EEG İNCELEMESİ ÖNCESİNDE NELERE DİKKAT ETMELİSİNİZ ?
• EEG incelemesi acil durumlar dışında genellikle randevu verilerek yapılan bir incelemedir. Yapılacak inceleme yöntemine göre incelemenin süresi değişir. Rutin EEG bir ila bir buçuk saat kadar süre alır. Buna karşın kısa süreli uyku EEG 3-4 saat, tüm gece uykuda EEG 7-9 saat zaman alır. Epilepsi cerrahisi hazırlığı için yapılacak EEG monitörizasyonu ise günler sürebilir. Bu nedenle size yapılaması istenen inceleme yöntemine göre zamanınızı önceden planlamanız önerilir.
• Açlıkta kan şekerinin düştüğü durumlarda EEG de düzensizlikler ortaya çıkabilir. EEG incelemesinin acil durumlar dışında tokluk durumunda yapılması tercih edilir.
• Yapılacak işlemlerde derinizin elektriksel iletkenliği önemlidir. Bu nedenle, saçlarınızın temiz olması, EEG öncesinde sabun ya da kremsiz şampuan ile yıkanmış olması önemlidir. Saçlarınız yıkadıktan sonra saç kremi, saç spreyi, jöle vb uygulamayın.
• EEG kayıtlarınız değerlendirecek elektrofizyoloğun rapor oluşturma aşamasında durumunuz ile ilgili bilgilere ihtiyacı olacaktır. Bu nedenle doktorunuzun size verdiği EEG istek formunu ve durumunuzla ilişkili önceden yapılmış olan incelemelerin raporlarını (radyolojik incelemeler, laboratuar incelemeleri ve önceki EEG incelemelerinin sonuçlarını) yanınızda getiriniz.
• Bazı durumlarda rutin EEG incelemesinin uzun süre uykusuzluk sonrasından yapılması istenebilir. Sizden bu tür bir inceleme istenmişse randevu saatinizden önceki 18-24 saat boyunca uyumayın.
• Acil ve zorunlu durumlar dışında EEG incelemesinden bir gün öncesinden itibaren alkol. uyku ilacı ya da sakinleştirici (sedatif, anksiyoloitik) ilaç kullanmayın. İncelemeden önceki 6 saat içinde kahve içmemeniz tercih edilir.
• Uykuda EEG incelemesi, yapılacaksa yanınızda pijamalarınızı ya da rahat uyuyabileceğiniz bir giysinizi ve kişisel bakım eşyalarınızı getirin. Uykuda EEG incelemesi yapılacaksa, inceleme sırasında kolayca uyuyabilmeniz için inceleme öncesinde uzun bir süre uykusuz kalmanız gerekmektedir. Kendinizin uyku alışkanlığına göre inceleme öncesinde yeterli bir süre uykusuz kalın.

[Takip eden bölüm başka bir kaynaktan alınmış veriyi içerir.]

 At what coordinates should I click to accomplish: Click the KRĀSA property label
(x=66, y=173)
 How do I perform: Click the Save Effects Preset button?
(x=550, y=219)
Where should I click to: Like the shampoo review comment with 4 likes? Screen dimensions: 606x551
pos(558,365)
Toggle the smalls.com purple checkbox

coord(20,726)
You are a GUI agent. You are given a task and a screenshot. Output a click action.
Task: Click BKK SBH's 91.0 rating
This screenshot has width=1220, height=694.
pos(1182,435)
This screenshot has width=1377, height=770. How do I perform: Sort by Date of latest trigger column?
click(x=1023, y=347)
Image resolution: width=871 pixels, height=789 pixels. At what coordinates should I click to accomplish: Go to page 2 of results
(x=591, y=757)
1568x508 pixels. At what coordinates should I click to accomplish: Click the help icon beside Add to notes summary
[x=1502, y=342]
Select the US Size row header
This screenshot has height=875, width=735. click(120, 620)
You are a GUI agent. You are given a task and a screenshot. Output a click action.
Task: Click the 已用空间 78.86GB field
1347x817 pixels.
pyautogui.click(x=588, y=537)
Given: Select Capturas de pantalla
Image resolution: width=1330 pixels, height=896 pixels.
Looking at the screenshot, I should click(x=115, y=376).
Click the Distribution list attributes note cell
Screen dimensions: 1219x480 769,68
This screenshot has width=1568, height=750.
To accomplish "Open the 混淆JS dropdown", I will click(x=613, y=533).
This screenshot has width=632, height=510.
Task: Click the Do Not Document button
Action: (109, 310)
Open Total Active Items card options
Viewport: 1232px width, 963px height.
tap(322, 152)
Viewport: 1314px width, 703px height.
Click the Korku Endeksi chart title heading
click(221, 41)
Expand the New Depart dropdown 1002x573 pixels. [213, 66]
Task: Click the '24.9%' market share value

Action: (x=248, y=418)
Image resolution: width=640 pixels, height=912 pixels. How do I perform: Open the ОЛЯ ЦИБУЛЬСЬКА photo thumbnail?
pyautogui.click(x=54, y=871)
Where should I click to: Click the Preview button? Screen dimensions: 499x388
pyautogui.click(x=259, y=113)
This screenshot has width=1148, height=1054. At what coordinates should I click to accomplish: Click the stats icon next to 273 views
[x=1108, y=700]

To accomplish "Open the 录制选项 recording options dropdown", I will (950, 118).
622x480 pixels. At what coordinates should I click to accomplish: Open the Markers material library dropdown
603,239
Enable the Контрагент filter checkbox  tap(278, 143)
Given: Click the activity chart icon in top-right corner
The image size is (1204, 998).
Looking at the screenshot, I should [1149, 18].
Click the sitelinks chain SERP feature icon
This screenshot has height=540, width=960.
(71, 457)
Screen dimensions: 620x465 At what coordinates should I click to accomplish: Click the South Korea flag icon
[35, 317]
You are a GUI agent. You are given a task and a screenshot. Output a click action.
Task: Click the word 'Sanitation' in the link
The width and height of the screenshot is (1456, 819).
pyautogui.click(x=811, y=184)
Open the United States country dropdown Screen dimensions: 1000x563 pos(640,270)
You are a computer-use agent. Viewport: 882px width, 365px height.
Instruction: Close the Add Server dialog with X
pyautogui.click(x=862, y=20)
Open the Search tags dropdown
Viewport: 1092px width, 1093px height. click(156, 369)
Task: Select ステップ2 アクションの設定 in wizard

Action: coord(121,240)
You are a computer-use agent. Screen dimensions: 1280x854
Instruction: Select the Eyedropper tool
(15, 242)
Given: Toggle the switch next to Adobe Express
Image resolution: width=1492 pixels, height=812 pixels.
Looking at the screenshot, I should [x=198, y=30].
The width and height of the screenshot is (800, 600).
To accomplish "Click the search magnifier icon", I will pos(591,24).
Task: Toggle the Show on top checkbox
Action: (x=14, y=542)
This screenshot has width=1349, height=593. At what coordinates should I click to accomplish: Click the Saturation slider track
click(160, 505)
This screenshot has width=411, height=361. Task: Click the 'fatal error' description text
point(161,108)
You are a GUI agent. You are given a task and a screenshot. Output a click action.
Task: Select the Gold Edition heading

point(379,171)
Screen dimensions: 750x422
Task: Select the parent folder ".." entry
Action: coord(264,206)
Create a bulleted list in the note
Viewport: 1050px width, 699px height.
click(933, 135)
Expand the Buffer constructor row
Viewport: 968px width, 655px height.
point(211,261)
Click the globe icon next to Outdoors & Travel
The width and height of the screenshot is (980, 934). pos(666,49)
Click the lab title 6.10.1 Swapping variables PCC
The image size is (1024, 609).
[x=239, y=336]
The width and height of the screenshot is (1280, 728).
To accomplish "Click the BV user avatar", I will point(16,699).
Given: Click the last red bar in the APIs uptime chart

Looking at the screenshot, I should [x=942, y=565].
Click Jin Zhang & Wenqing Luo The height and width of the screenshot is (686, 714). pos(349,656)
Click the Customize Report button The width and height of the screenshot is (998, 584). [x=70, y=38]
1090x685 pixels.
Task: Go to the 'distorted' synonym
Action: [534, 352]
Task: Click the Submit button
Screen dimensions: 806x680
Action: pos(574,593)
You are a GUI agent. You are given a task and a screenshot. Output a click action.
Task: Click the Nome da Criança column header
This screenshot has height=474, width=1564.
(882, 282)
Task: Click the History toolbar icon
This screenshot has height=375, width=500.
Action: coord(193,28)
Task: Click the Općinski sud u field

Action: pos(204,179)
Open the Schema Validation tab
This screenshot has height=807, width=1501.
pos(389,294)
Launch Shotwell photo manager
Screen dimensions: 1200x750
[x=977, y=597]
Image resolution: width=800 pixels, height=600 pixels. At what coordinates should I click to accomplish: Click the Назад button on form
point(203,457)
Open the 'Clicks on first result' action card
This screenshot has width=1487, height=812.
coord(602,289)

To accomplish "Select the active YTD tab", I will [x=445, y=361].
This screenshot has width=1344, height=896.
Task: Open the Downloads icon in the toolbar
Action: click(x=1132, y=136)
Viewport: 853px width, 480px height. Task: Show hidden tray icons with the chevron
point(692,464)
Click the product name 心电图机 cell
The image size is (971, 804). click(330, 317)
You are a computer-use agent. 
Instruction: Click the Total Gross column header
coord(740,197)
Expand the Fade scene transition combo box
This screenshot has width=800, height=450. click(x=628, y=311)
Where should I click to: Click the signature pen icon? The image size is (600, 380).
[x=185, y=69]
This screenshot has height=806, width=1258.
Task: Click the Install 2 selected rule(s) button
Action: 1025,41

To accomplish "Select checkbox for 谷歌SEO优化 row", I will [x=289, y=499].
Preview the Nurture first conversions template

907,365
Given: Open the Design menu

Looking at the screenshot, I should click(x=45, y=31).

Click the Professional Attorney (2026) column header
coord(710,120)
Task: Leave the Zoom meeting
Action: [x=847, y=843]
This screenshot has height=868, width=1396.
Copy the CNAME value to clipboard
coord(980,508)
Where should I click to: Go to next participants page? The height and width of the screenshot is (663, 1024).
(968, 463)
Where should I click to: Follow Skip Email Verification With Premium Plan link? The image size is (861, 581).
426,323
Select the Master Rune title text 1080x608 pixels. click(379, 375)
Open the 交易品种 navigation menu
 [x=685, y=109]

• Kullanmakta olduğunuz ilaçları yanınızda getirin ya da isimlerini bir kağıda not alın. Epilepsi tedavisi görmekteyseniz, size aksi söylenmedikçe epilepsi ilaçlarınızı kullanmaya devam edin.
• Saçlı deriye yapıştırılan elektrotlarla yapılan EEG incelemesi tümüyle zararsız bir inceleme yöntemidir.
• Çocuklarda inceleme sırasında tepki ve kooperasyon eksikliği olabilir. Bu nedenle EEG incelemesi bir çocuğa yapılacaksa, incelemeden önce uygun bir biçimde çocuğun bilgilendirilmesi, korkusunun azaltılması için güler yüzlü ve anlayışlı bir tavırla olabildiğince güven verilmesi uygun olur. Ayrıca, küçük yaştaki çocuklarda EEG incelemesi her zaman uykuda yapılır. Bu nedenle inceleme için size verilen randevu saatinden öncesinde çocuğunuzun yeteri kadar uzun bir süre (tercihan en az 6 saat) uykusuz kalmasını sağlayın.